▸ **Activity**
Print the data below exactly, but only the lines from the one containing "[button] (105, 141)" down to the one containing "[Clear search] (3, 402)", inclusive.

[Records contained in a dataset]
────────────────────

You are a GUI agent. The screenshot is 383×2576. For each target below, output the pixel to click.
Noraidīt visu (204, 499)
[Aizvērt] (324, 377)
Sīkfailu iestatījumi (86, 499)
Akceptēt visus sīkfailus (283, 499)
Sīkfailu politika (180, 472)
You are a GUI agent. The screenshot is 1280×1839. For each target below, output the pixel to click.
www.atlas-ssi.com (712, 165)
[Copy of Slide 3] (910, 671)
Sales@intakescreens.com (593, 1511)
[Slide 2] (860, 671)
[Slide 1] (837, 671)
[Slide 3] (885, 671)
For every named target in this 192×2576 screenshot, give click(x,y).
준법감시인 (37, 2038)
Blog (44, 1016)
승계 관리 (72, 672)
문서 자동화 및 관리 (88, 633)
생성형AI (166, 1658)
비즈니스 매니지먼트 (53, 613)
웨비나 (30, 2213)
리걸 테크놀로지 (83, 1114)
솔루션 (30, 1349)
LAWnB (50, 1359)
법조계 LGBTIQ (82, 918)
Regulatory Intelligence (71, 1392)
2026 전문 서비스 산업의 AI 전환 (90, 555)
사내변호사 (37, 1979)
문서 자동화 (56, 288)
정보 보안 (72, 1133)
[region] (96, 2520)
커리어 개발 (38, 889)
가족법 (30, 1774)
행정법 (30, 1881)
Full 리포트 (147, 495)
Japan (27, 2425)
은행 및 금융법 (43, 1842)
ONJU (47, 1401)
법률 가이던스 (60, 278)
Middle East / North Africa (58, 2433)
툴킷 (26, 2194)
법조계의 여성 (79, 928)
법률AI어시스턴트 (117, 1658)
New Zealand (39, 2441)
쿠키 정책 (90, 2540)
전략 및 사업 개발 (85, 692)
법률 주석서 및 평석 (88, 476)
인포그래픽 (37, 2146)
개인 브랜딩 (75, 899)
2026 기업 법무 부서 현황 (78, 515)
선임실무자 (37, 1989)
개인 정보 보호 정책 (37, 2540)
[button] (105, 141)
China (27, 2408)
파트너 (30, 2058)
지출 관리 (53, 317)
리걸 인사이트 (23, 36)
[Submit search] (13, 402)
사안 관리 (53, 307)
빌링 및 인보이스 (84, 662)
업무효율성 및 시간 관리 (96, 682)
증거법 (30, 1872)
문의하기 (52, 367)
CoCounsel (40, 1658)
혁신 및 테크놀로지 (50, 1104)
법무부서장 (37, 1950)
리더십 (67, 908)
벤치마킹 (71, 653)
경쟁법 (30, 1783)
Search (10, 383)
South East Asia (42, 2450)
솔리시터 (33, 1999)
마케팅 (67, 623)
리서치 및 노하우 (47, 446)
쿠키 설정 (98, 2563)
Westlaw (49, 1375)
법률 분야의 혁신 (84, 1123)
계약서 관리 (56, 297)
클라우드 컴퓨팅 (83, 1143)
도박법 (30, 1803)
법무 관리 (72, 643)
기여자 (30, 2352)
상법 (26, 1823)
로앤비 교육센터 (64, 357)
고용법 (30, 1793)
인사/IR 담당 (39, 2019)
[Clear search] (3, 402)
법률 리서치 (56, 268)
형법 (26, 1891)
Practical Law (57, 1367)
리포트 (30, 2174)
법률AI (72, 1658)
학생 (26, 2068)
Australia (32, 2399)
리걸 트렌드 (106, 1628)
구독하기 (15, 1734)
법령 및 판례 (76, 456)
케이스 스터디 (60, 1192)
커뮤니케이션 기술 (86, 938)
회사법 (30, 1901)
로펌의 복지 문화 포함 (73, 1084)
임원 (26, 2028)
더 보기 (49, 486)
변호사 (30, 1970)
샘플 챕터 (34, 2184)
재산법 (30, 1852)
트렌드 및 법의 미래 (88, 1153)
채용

────────────────────

▸ **Answer section**
[button] (105, 141)
China (27, 2408)
파트너 (30, 2058)
지출 관리 (53, 317)
리걸 인사이트 (23, 36)
[Submit search] (13, 402)
사안 관리 (53, 307)
빌링 및 인보이스 (84, 662)
업무효율성 및 시간 관리 (96, 682)
증거법 (30, 1872)
문의하기 (52, 367)
CoCounsel (40, 1658)
혁신 및 테크놀로지 (50, 1104)
법무부서장 (37, 1950)
리더십 (67, 908)
벤치마킹 (71, 653)
경쟁법 (30, 1783)
Search (10, 383)
South East Asia (42, 2450)
솔리시터 (33, 1999)
마케팅 (67, 623)
리서치 및 노하우 (47, 446)
쿠키 설정 (98, 2563)
Westlaw (49, 1375)
법률 분야의 혁신 (84, 1123)
계약서 관리 (56, 297)
클라우드 컴퓨팅 (83, 1143)
도박법 (30, 1803)
법무 관리 (72, 643)
기여자 (30, 2352)
상법 (26, 1823)
로앤비 교육센터 (64, 357)
고용법 (30, 1793)
인사/IR 담당 (39, 2019)
[Clear search] (3, 402)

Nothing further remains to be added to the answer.